Créée par décret présidentiel en 2019, la Commission de réconciliation vise à réconcilier les Angolais et à honorer les victimes des conflits politiques pendant la guerre civile. Nous avons précédemment écrit sur son travail en 2020, 2021 et en avril de cette année. Bien qu'elle ne soit pas officiellement une commission gouvernementale - des représentants d'organisations de la société civile, d’Églises et de partis d'opposition en sont également membres - la CIVICOP opère sous l'influence manifeste du gouvernement angolais. La preuve en est que la commission a été créée par décret présidentiel, qu'elle est présidée par le ministre de la Justice et des droits de l'homme et que plusieurs ministères y sont représentés. En outre, le président angolais, João Lourenço, a le dernier mot sur l'interprétation et l'application du décret par lequel la commission a été créée.
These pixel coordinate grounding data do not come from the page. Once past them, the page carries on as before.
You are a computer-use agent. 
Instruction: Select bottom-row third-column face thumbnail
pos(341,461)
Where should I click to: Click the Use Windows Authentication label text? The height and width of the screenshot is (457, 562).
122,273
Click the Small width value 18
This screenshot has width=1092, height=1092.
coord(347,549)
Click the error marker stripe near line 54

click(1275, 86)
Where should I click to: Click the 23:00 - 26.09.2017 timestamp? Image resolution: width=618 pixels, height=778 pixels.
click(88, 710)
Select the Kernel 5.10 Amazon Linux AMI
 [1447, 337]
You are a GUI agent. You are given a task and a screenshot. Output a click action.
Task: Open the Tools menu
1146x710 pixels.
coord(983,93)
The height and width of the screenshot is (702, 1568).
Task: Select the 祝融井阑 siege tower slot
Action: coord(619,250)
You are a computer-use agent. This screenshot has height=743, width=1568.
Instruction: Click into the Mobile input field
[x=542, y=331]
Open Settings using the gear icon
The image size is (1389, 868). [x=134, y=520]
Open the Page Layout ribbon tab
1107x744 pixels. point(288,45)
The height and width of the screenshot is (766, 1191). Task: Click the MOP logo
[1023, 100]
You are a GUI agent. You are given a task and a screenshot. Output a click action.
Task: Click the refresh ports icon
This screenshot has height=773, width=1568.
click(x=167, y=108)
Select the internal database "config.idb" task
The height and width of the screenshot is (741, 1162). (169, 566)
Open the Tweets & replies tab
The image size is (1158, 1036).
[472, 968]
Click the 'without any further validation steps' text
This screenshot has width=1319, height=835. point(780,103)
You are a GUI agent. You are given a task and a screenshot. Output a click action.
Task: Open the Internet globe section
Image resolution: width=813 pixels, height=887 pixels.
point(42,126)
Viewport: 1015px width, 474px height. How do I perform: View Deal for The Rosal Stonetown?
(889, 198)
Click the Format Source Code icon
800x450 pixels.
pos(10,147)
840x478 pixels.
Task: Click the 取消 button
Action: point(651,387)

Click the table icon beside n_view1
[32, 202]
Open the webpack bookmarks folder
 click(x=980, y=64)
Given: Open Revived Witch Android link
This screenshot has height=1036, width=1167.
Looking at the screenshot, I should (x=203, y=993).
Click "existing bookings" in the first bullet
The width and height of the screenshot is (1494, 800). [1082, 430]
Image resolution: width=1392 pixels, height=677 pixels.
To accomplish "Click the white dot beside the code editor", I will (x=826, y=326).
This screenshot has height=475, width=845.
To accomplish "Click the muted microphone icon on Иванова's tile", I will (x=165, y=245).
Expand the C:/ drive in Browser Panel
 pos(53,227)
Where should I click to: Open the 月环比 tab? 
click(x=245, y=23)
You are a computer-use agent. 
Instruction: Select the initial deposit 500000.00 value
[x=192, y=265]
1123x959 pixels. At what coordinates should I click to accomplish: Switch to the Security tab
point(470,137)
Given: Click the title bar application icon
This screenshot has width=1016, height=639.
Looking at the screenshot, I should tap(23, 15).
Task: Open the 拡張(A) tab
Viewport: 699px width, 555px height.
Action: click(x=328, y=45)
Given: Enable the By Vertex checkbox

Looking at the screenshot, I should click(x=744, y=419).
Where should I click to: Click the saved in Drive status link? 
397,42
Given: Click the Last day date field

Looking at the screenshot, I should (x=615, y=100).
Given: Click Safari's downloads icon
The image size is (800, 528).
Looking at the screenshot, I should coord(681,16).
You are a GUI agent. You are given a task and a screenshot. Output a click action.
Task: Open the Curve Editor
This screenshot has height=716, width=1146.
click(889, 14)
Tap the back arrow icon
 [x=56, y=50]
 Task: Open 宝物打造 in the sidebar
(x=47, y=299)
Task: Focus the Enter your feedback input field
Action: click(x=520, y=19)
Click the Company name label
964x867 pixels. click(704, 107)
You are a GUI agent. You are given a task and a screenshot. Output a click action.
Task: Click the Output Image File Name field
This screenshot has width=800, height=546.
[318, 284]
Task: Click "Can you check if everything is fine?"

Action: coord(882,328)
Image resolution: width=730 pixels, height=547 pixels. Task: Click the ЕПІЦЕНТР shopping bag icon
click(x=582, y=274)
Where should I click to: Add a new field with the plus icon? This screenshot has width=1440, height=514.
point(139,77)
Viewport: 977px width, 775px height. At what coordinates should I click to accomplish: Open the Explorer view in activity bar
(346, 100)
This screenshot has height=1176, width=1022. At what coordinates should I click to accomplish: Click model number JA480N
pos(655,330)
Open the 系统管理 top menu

A la création de la commission, les réactions ont été mitigées. Certains ont critiqué la manière dont l'initiative s’est concrétisée, en mettant l'accent, par exemple, sur la surreprésentation des fonctionnaires au sein de la commission. D'autres ont salué l'initiative et félicité le président d'avoir enfin abordé l'histoire mouvementée de l'Angola, ce qui aurait dû être fait depuis longtemps. Initialement, la commission disposait d'une période de deux ans pour atteindre son objectif de réconciliation des Angolais et d'hommage aux victimes des conflits politiques pendant la guerre civile. Les observateurs qui jugeaient ce délai extrêmement court, compte tenu de l'ampleur et de la durée de la guerre civile angolaise, qui a duré 27 ans, ont eu raison. La commission est toujours active aujourd'hui et on ne sait pas quand son mandat prendra fin.  

La réputation ternie de la commission de réconciliation

La création de cette commission est principalement le fruit d’années de pression exercée sur le gouvernement angolais par un groupe de victimes : les proches d'une purge interne entamée le 27 mai 1977 au sein du parti au pouvoir, le MPLA. Malgré la prédominance du 27-mai, le président a opté pour une commission qui s'occuperait de toutes les victimes des conflits politiques pendant la guerre civile. Dans la pratique, cependant, le 27-mai est resté la question centrale, comme en témoignent les rapports d'activité de la CIVICOP et les publications dans les médias angolais et portugais. Les excuses publiques et la demande de pardon pour le "grand tort" des exécutions sommaires de 1977, exprimées par le président Lourenço le 26 mai 2021, illustrent encore l'importance accordée à cette question.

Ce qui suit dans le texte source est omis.